(EXTRACT)
Posted by: Scott    Tags:  George Tuska, Marvel Comics, Planet of the Apes, Roy Thomas, Tony Isabella    Posted date:  March 27, 2021  |  No comment


In 1974, Marvel published Planet of the Apes #1, which both told and continued the movie’s story. But even though this was a black-and-white magazine rather than a color comic, and therefore not subject to the Comics Code, there’s something you didn’t get to see — naked butts.

George Tuska’s artwork for the film adaptation clearly showed the crew of the crashed spaceship nude, both when they were bathing in a lake, and when they were chasing the humans who’d stolen their clothes. But in panel after panel, someone (I’m guessing not George) added pants.

Whose idea was it to eliminate this far from explicit nudity? Doug Moench, who wrote this adaptation? Tony Isabella, editor of the title? Editor-in-Chief Roy Thomas? Stan “The Man” Lee? Or perhaps someone at the movie studio who reviewed photocopies and insisted on a cover-up?

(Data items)
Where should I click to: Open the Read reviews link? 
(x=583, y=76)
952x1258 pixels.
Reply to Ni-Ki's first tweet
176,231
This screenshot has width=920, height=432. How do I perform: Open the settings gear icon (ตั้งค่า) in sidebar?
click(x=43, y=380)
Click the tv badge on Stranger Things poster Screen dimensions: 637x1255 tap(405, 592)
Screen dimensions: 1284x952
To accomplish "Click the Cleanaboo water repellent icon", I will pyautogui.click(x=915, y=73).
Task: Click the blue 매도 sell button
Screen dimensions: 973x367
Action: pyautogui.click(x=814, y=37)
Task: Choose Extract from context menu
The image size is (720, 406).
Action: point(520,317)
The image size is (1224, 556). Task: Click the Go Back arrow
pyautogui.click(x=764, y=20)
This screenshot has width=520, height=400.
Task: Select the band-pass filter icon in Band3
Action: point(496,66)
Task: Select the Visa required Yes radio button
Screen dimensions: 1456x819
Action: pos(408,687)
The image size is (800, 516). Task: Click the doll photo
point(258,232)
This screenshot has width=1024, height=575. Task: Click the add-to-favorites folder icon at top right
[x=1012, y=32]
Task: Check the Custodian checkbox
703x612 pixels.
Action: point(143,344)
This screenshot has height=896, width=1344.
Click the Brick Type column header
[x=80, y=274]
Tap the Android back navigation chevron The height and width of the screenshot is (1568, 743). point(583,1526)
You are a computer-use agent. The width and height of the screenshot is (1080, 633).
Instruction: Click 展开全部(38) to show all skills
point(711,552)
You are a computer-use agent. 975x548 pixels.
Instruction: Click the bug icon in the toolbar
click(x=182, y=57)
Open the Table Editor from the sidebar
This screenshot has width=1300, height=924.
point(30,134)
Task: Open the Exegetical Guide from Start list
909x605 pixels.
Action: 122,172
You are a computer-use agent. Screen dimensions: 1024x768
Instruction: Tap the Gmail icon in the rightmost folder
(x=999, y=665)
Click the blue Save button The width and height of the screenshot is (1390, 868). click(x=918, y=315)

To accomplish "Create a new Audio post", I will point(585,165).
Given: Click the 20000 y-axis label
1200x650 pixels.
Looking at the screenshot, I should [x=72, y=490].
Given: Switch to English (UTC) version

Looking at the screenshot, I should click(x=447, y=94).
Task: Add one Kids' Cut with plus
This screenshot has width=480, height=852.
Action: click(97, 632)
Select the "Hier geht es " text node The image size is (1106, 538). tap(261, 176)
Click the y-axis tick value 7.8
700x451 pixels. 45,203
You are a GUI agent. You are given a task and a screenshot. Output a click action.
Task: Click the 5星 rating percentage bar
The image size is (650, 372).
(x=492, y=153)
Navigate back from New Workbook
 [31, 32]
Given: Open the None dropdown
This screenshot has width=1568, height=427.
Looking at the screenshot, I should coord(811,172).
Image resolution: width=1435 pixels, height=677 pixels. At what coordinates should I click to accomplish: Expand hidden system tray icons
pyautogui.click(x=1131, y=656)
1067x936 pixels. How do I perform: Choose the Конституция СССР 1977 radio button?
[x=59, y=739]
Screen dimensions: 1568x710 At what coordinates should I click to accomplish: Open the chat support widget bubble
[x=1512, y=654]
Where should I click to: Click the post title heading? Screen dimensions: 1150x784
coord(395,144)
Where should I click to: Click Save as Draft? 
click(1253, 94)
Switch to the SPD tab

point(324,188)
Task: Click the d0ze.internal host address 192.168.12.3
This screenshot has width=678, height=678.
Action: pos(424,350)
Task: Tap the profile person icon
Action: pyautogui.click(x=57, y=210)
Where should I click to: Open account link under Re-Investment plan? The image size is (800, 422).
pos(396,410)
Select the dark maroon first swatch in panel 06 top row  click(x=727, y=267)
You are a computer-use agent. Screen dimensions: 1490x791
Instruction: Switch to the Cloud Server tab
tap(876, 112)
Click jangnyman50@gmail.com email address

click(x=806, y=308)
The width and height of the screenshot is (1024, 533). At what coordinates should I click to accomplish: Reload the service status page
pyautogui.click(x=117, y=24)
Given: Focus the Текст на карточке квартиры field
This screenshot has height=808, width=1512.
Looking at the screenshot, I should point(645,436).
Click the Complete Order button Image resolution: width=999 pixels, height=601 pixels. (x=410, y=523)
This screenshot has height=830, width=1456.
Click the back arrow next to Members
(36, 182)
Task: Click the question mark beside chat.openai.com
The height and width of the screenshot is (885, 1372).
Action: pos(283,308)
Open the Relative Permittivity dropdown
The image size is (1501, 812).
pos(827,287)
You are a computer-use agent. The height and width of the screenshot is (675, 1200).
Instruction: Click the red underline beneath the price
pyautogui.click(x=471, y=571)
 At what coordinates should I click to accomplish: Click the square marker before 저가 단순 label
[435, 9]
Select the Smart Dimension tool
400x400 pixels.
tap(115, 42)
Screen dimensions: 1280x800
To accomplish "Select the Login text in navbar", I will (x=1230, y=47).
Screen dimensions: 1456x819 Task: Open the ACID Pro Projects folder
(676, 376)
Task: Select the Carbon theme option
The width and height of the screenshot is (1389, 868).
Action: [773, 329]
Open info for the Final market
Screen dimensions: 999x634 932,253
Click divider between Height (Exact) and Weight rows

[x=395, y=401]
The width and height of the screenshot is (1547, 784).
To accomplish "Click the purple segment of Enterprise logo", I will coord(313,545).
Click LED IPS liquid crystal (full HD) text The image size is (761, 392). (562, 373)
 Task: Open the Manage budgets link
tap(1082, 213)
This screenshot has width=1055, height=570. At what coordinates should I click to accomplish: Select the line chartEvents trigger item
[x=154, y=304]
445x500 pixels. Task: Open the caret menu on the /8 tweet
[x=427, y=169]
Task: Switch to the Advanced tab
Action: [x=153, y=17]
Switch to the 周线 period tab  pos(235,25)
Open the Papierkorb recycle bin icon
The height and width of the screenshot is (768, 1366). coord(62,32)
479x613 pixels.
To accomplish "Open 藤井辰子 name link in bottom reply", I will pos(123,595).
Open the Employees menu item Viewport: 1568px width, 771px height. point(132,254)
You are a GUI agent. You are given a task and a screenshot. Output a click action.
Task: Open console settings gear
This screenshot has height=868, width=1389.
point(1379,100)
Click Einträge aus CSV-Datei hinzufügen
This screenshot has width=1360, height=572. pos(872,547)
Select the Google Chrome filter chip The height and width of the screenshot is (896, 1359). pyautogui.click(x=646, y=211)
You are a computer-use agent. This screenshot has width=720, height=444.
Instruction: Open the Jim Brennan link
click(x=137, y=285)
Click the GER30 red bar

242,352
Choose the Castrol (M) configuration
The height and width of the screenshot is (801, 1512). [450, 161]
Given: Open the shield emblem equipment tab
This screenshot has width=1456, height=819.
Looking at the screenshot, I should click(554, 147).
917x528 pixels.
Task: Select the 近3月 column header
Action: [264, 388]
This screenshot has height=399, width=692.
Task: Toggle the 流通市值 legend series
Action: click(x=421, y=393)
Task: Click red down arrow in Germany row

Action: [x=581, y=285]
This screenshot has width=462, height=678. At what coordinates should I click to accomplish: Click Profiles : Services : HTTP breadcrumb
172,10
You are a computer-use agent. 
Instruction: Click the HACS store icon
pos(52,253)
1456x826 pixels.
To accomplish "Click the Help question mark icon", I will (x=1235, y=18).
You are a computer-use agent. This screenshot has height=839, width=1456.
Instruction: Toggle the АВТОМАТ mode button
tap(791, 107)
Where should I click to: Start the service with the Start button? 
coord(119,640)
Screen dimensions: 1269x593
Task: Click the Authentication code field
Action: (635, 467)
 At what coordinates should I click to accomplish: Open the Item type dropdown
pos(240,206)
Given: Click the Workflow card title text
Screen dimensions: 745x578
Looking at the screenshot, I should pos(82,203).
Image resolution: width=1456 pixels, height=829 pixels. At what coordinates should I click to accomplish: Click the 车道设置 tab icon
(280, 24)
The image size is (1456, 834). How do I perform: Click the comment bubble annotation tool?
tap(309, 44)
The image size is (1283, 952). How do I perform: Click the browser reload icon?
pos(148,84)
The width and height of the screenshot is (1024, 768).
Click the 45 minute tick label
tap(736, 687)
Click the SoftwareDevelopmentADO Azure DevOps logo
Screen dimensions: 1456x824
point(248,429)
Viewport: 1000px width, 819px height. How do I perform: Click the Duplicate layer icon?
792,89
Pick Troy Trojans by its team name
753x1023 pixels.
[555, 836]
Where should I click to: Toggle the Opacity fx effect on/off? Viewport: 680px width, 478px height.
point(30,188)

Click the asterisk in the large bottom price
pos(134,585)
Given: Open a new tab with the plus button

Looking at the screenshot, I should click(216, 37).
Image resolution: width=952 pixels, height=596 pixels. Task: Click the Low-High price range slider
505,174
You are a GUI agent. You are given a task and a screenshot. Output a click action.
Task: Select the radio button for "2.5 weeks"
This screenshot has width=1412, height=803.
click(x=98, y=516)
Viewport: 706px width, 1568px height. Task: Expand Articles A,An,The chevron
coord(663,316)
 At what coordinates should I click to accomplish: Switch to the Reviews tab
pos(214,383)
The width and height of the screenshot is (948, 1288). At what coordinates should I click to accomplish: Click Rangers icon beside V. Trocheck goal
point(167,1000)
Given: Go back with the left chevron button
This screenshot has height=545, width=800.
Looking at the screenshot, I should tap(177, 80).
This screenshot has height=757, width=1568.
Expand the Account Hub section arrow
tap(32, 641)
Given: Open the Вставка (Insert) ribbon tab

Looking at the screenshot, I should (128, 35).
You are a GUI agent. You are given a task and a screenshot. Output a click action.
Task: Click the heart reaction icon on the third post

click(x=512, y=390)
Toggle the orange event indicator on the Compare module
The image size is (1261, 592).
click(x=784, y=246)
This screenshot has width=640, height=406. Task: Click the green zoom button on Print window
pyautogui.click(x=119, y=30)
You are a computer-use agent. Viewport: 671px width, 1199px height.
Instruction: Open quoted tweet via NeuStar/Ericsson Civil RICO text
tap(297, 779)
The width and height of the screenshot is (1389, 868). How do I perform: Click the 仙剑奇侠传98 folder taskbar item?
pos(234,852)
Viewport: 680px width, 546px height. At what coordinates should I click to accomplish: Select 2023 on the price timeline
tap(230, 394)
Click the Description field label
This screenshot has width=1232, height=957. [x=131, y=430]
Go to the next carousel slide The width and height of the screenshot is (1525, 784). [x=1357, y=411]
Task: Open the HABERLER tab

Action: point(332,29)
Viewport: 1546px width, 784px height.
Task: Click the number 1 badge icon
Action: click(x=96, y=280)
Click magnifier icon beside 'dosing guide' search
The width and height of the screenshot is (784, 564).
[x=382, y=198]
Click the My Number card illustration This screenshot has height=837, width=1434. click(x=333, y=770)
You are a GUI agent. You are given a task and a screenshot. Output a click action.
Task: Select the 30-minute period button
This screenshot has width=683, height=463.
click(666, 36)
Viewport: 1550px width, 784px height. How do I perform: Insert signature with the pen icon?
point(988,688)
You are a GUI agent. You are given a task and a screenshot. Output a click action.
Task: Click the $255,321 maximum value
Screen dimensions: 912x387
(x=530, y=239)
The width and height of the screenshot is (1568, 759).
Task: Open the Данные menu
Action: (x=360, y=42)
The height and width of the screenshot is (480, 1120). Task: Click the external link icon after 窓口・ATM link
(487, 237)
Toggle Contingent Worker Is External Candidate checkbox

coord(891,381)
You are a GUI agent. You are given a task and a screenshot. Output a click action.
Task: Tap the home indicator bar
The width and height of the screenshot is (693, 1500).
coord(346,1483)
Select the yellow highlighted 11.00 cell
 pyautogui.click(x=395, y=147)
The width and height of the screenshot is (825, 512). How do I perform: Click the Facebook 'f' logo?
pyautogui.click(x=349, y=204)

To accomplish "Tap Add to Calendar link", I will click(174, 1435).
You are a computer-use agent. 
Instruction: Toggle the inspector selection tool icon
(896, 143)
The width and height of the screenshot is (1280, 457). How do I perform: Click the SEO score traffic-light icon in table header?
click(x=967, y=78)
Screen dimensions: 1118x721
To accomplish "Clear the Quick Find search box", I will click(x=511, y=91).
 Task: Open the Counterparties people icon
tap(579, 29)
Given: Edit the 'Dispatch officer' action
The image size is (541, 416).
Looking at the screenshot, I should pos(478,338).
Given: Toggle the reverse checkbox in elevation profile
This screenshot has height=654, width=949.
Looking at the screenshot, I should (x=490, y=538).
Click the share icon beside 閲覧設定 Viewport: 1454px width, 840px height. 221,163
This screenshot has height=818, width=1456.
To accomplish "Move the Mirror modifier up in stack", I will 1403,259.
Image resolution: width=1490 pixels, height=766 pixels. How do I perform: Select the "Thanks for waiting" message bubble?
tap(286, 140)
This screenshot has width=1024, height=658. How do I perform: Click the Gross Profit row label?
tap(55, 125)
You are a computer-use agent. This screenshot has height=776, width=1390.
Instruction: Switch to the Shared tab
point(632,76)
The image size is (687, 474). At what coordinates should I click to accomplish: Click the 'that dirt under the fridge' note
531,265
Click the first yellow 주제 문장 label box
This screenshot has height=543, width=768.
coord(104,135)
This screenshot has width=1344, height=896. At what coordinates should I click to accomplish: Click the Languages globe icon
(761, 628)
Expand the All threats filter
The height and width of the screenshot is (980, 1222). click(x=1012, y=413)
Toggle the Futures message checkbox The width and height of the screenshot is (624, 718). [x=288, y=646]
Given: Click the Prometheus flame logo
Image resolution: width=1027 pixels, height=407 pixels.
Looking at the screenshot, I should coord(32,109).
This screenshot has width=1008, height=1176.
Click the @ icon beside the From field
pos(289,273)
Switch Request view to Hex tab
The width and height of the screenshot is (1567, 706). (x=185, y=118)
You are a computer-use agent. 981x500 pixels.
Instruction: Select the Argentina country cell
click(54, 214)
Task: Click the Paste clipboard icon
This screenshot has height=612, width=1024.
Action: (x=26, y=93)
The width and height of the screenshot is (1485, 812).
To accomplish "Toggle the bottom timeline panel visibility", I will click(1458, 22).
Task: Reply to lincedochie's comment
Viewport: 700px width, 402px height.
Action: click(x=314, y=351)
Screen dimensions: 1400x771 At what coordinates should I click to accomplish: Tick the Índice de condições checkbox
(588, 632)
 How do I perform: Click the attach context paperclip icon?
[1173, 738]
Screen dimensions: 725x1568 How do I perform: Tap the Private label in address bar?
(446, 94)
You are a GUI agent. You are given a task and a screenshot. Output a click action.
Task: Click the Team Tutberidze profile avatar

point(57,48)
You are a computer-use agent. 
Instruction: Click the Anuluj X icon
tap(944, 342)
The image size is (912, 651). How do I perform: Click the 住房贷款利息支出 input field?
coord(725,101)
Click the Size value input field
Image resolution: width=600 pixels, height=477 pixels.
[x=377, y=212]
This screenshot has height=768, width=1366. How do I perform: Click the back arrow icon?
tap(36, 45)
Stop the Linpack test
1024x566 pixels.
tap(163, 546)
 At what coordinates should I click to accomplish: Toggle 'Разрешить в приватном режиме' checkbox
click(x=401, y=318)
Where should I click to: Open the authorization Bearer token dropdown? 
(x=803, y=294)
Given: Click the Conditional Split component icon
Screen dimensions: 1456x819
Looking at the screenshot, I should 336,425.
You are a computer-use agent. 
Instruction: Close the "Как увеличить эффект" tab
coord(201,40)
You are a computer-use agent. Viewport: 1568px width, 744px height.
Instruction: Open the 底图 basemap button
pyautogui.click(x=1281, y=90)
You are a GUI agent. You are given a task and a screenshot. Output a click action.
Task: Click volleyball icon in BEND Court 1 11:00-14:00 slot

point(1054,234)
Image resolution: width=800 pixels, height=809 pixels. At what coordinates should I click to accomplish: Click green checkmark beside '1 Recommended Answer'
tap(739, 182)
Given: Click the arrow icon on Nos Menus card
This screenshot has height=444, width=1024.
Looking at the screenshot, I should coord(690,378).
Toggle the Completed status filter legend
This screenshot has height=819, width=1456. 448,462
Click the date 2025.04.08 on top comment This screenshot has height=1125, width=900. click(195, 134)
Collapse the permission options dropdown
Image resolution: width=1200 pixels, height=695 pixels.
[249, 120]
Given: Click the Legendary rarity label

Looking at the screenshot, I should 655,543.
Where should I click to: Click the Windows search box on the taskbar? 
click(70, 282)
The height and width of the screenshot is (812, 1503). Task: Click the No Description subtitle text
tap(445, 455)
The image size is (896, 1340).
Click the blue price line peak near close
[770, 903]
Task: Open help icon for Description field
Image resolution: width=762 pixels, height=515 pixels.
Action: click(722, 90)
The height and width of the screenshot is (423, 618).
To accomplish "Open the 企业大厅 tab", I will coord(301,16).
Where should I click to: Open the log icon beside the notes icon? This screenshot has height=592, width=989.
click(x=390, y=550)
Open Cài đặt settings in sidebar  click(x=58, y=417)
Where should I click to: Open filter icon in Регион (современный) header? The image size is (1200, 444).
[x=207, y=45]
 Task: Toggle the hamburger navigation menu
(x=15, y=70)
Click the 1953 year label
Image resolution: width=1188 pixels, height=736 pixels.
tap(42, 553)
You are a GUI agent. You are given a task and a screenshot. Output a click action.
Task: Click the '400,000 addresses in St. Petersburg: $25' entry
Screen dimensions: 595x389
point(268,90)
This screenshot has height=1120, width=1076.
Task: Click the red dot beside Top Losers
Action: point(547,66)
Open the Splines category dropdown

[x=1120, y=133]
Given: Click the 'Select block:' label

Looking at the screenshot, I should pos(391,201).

(TASKS TO COMPLETE)
#1 Rewrite the passage of the post about the Planet of the Apes adaptation starting with "Whose idea was" and going on through "on a cover-up?", with "photocopies" replaced by "printed proofs".
#2 Render this sentence from the post about the Planet of the Apes adaptation in French: "In 1974, Marvel published Planet of the Apes #1, which both told and continued the movie’s story."
#3 According to the post about the Planet of the Apes adaptation, why was Planet of the Apes #1 not subject to the Comics Code?

(SOLVED TASKS)
#1
Whose idea was it to eliminate this far from explicit nudity? Doug Moench, who wrote this adaptation? Tony Isabella, editor of the title? Editor-in-Chief Roy Thomas? Stan “The Man” Lee? Or perhaps someone at the movie studio who reviewed printed proofs and insisted on a cover-up?

#2 En 1974, Marvel a publié Planet of the Apes #1, qui à la fois racontait et prolongeait l'histoire du film.

#3 Planet of the Apes #1 was a black-and-white magazine rather than a color comic. For that reason, it was not subject to the Comics Code.